Upon the conclusion of the First World War, Mehmed Cemal Pasha of Mersin came to Konya. The establishment of the National Front had great benefits. He met with Sultan Mehmed VI as the first national representative. When Sultan Mehmed VI left his post, Damat Ferid Pasha had Atilhan arrested because of a conspiracy. He was imprisoned in the Bekir Ağa Bölgesi.

During the Turkish War of Independence, he was appointed as the commander of the fronts of Zonguldak-Bartın and its vicinity by Mustafa Kemal Pasha. It prevented the spread of the French Army in this region. Upon the victory of the War of Independence, he left the army and went into writing.
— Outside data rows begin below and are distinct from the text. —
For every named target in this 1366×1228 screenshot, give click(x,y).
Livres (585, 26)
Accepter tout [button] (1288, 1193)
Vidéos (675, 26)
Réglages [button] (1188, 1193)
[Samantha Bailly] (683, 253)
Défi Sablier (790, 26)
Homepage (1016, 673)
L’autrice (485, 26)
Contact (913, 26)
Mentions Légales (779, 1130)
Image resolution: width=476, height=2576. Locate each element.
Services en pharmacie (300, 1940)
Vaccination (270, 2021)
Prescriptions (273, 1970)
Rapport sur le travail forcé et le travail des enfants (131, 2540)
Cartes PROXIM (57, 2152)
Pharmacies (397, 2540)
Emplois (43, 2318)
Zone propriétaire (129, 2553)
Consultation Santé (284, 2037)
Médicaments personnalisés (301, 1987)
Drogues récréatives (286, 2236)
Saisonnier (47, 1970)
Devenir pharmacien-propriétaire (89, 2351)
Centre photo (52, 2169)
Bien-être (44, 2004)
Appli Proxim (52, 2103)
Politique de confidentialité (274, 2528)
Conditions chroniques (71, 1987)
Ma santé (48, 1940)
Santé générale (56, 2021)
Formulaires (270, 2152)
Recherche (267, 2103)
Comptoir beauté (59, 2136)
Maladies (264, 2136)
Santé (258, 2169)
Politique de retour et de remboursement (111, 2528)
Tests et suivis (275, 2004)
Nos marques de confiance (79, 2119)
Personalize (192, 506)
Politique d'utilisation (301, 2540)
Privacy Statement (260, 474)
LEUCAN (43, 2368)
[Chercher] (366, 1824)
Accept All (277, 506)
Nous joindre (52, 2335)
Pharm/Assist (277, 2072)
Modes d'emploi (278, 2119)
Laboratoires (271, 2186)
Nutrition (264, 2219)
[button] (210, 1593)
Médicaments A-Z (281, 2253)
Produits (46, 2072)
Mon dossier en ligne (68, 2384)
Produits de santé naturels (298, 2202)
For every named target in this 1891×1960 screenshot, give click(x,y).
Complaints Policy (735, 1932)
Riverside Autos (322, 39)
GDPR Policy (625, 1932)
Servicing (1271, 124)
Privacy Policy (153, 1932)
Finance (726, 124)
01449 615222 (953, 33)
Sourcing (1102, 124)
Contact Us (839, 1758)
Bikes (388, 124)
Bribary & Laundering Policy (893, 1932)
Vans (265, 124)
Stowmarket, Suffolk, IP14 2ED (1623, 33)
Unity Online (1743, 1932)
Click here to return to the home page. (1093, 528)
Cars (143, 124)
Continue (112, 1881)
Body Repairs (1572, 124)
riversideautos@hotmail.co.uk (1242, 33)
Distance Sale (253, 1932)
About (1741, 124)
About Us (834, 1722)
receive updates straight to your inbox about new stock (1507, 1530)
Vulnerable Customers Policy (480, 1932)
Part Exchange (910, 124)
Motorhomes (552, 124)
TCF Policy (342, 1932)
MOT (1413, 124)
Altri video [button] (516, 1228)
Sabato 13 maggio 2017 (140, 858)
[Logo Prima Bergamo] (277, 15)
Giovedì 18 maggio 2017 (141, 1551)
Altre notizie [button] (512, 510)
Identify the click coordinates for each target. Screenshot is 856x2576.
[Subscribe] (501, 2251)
After in the late 1920s, Atilhan started publishing antisemitic books. After publishing Suzy Liberman, Jewish Spy in 1935, the Turkish Army gave the order to buy 40,000 copies and distributed them amongst the officers. The book was banned on September 17, 1936.

In 1940, Atilhan was arrested on suspicion of preparing a pro-Nazi coup. He was incarcerated for 11 months before being released by the results of an investigation led by Fevzi Çakmak. During the 1948 Palestine war, Atilhan organized the Turkish Legion, a volunteer unit composed of 300 retired Turkish soldiers, to fight against Israel. According to Atilhan, the Turkish volunteers managed to capture a village and later joined the Jordanian Army.

During the one-party period of Turkey, Atilhan who was close to the ideas of Turkism, contributed writings to two of the most influential magazines of Islamist ideology in early Turkey: Sebilürreşad and Büyük Doğu. His writings and his political activities affected growing Islamist movements in Turkey. He was one of the founders of the National Development Party in 1945 and the Democratic Party of Islam in 1951. He was arrested in 1952 along with Necip Fazıl Kısakürek in Malatya as responsible for the assassination attempt of Ahmet Emin Yalman. He was detained for 11 months and 15 days.

He wrote 74 works and thousands of articles. He was influenced by antisemitic politicians like Şerif Yaçağaz and Ali Galip Yenen. Because of his antisemitic writings, he was described as the 'Hitler of Turkey'.

In August 1964 he was invited to the Congress of the Islamic States in Somalia. He was elected as the chairman of the executive committee of the Congress. This post was his last major mission.

He died of a heart attack in Istanbul on 4 February 1967.